Neoadjuvant chemotherapy (NAC) has been used for down-staging of locally advanced breast cancer since the 1970s, and early breast cancers (including locally advanced tumors) can also be good candidates for NAC. NAC can reduce tumor size, control early microscopic disease, and enable investigations of tumor biomarkers and immediate endpoints, among other benefits. However, the procedure delays curative resection in some patients. A meta-analysis of approximately 4,000 patients with breast cancer showed that NAC was equivalent to adjuvant therapy in terms of survival and disease progression. In addition, the National Surgical Adjuvant Breast and Bowel Project B-18 study revealed no differences in disease-free and overall survival between pre- and postoperative systemic chemotherapy [1-3]. The Collaborative Trials in Neoadjuvant Breast Cancer pooled analyses showed that a pathologic complete response (pCR) was associated with long-term outcomes, and a high pCR rate was obtained in HER2-positive breast cancer patients with trastuzumab and in triple negative breast cancer patients [4]. The pCR rate was not validated as a surrogate endpoint for improved survival outcomes but had adequate prognostic power.

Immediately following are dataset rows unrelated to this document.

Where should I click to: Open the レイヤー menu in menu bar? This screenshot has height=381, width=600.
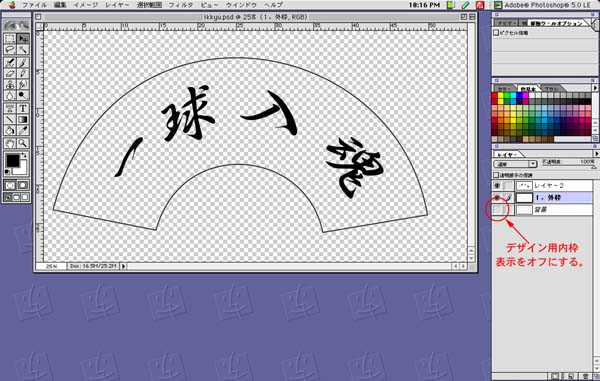pyautogui.click(x=117, y=5)
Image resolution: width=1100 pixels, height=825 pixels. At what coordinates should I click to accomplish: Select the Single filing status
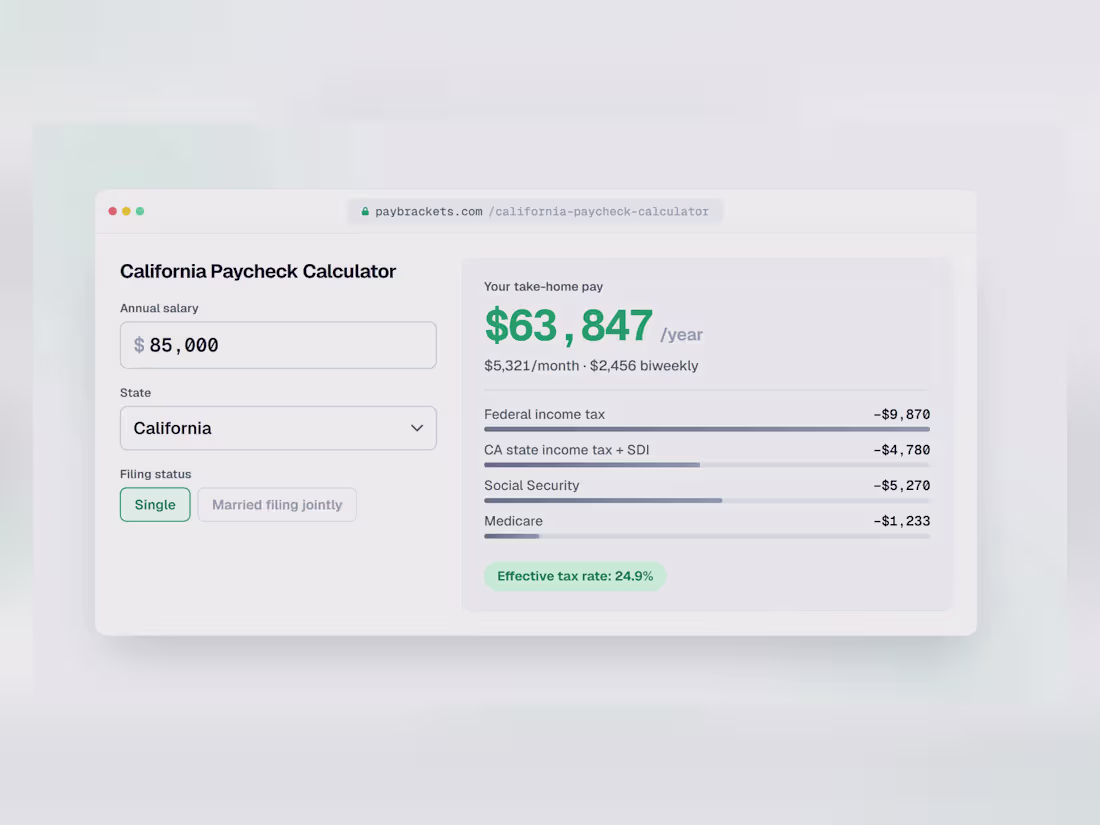[155, 504]
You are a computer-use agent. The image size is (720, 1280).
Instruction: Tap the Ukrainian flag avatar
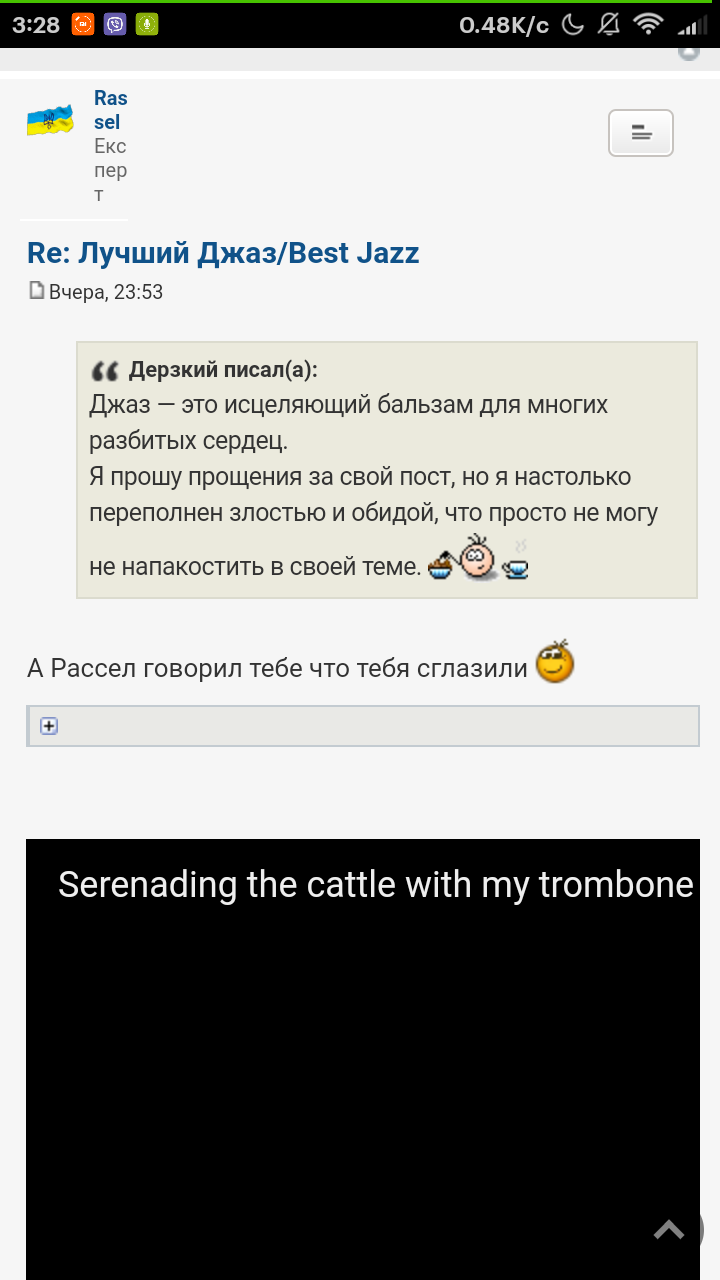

Selection of an NAC regimen depends on the biologic subgroup of breast cancer. In the most recent guidelines, sequential anthracyclines and taxanes is the preferred NAC regimen; their concurrent administration may be feasible for HER2-negative early breast cancer [5,6]. HER2-positive tumors typically require an NAC regimen comprising one or two anti-HER2 agents [7].
In this issue of the Korean Journal of Internal Medicine, Won et al. [8] reports the clinical outcomes and factors predictive of efficacy for simultaneous docetaxel and epirubicin (DE) NAC in patients with locally advanced breast cancer. In their study, the down-staging rate for locally advanced breast cancer was 62.5%, suggesting that change in the Ki67 level is a predictive factor. In two previous studies in the setting of treatment with combinations of anthracyclines and docetaxel, the clinical response and pCR rates were 68%–93% and 8%–16%, respectively [9,10]. Unfortunately, in Won et al. [8], the pCR rate was lower than in previous studies, possibly because of a low number of treatment cycles, reduced efficacy, or inappropriate patient selection. NAC regimens comprising anthracyclines and taxanes can increase the incidence of febrile neutropenia, possibly delaying treatment or reducing its efficacy, although Won et al. [8] did not mention episodes of myelosuppression. The authors also did not identify patient subgroups whose pCR rate would be increased by NAC. Although 27.5% of the patients were positive for HER2, they did not receive anti-HER2 therapy and only 10 patients (25.0%) had triple-negative breast cancer, possibly explaining the low pCR rates in these patients.
Anthracyclines and taxanes are typically included in NAC regimens for HER2-negative early breast cancer. Indeed, the anthracyclines doxorubicin and epirubicin are the key chemotherapeutics for early breast cancer. Epirubicin is an epimer of doxorubicin and since the 1980s has been used outside of the United States. In the United States, however, epirubicin did not receive marketing approval from the Food and Drug Administration until 1999. The efficacy of epirubicin is similar to that of doxorubicin but has a more favorable toxicity profile, which includes cardiac and hematological toxicities [11]. This retrospective study is the first in South Korea to focus on NAC with DE. The DE regimen, although not included in the National Comprehensive Cancer Network guidelines for HER2-negative breast cancers, could be an option for locally advanced breast cancer.
Most patients positive for HER2 receive anti-HER2 agents, including trastuzumab and/or pertuzumab, in the neoadjuvant/adjuvant setting, and some patients received NAC with prophylactic granulocyte colony-stimulating factor. These additions can enhance the efficacy of the DE regimen. Patients with HER2-positive breast cancer should receive anti-HER2 NAC but those positive for HR are unlikely to benefit. Further studies are required to determine the most effective combinations and sequences of drugs for the various biologic subgroups of breast cancer. In addition, novel biomarkers that enable prediction of the pCR and the long-term outcomes, as well as novel adjuvant therapies, are needed.